You’re in a new place. A new mental state. You’ve transformed into a new person. And not everyone is going to understand that or be ok with it.
In life, people come and go. The loss of friendship is a natural part of life. When you enter a new place, you can’t carry around old baggage lest you turn back.
The wheat and tare parable presented in the Bible is an example of growth vs. stagnation. The wheat and tare are very similar to each other in their early stages of development. It’s hard to tell them apart.
You might be on really good terms with a person. You may have been through it all, and you may have experienced growth and evolution together.
But something happens. A gap begins to form as your growth becomes more rapid.
In the Bible, the only way to tell the wheat and tare apart from one another is by waiting until they grow.
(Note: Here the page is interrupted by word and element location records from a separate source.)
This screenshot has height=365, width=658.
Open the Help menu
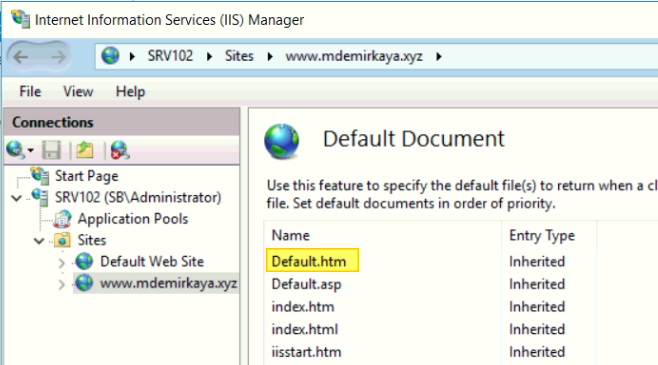(131, 91)
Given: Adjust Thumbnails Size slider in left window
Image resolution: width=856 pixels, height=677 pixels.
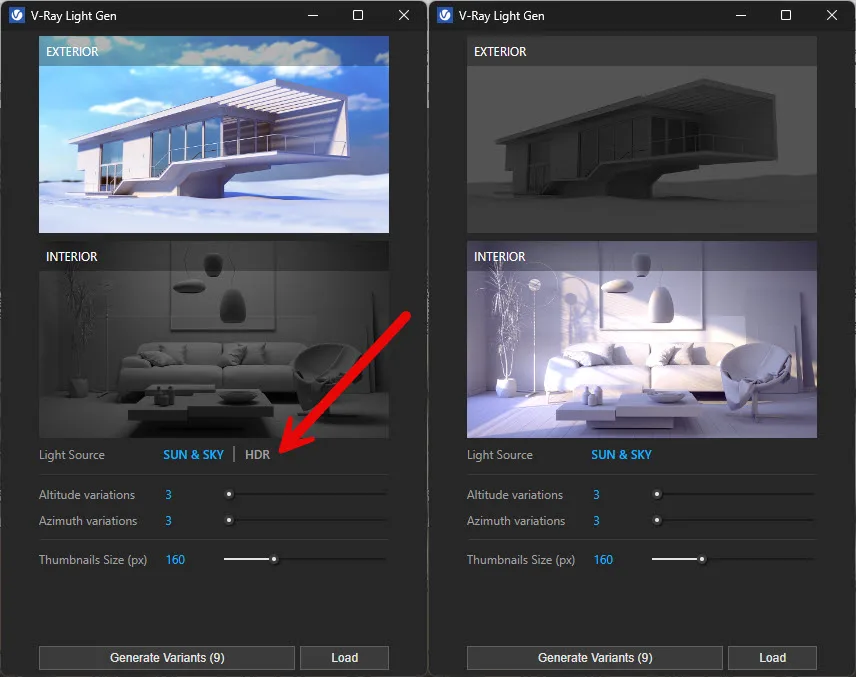Looking at the screenshot, I should (x=274, y=560).
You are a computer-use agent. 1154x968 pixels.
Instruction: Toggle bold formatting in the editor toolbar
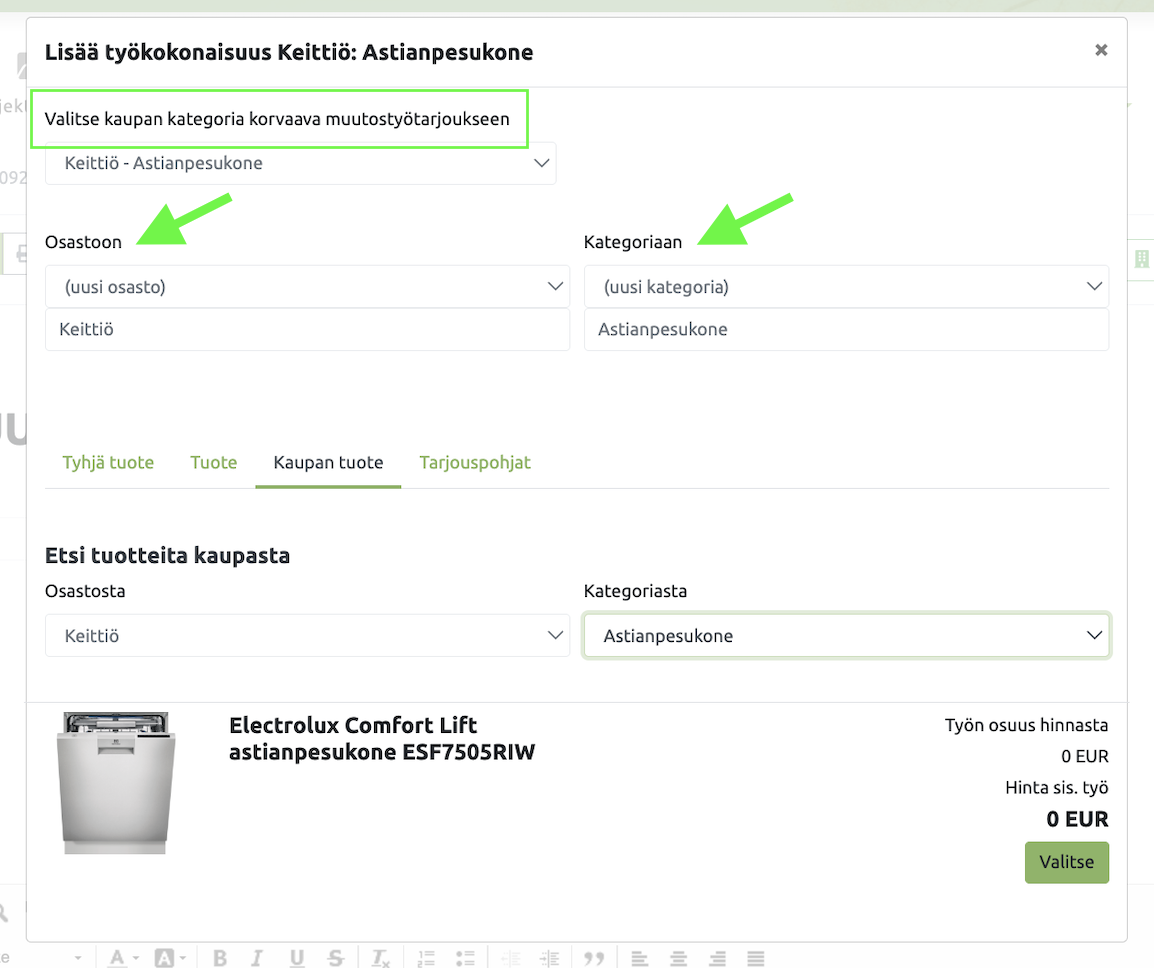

As they grow, they begin to look different, and a person becomes able to tell them apart. They may have started from the same place, but they end up at opposite ends of the spectrum.
Likewise it is with relationships. Not everyone will be able to follow you on your journey as you mature mentally and spiritually. Some relationships you have to let die a natural death, because if you don’t, it can become poisonous.
A tare is a weed that can potentially choke out the wheat. If you’re surrounded by people that aren’t helping you grow, people that are like a magnet attracting you back to yesterday, it’s time to separate.
And separation isn’t easy. I’m in my junior year of college, and lately, I’ve been asking myself the question: After I graduate, will my college friendships survive? Are they merely friendships of convenience and mutual circumstances, or are they true friendships meant to last?
I have met some great people my two years of college, but surprisingly, while I would be sad with the death of a friendship, I would be ok.
My junior year has been largely a solo journey. I can feel some of the friendships I have maintained for two years slowly fading into the background.
Too few people realize that with new growth also comes new friendships; real, lifelong friendships that will help you excel into godhood.
The balance in my life has been shifted. Where I used to primarily talk and laugh with my college friends, today and for a while now, I find myself talking and laughing with my Nation of Islam Vanguard sisters.
Don’t be afraid to separate from the weeds of your life, because the separation might cause you to evolve into a flower that is able to form new friendships from the surrounding flowers.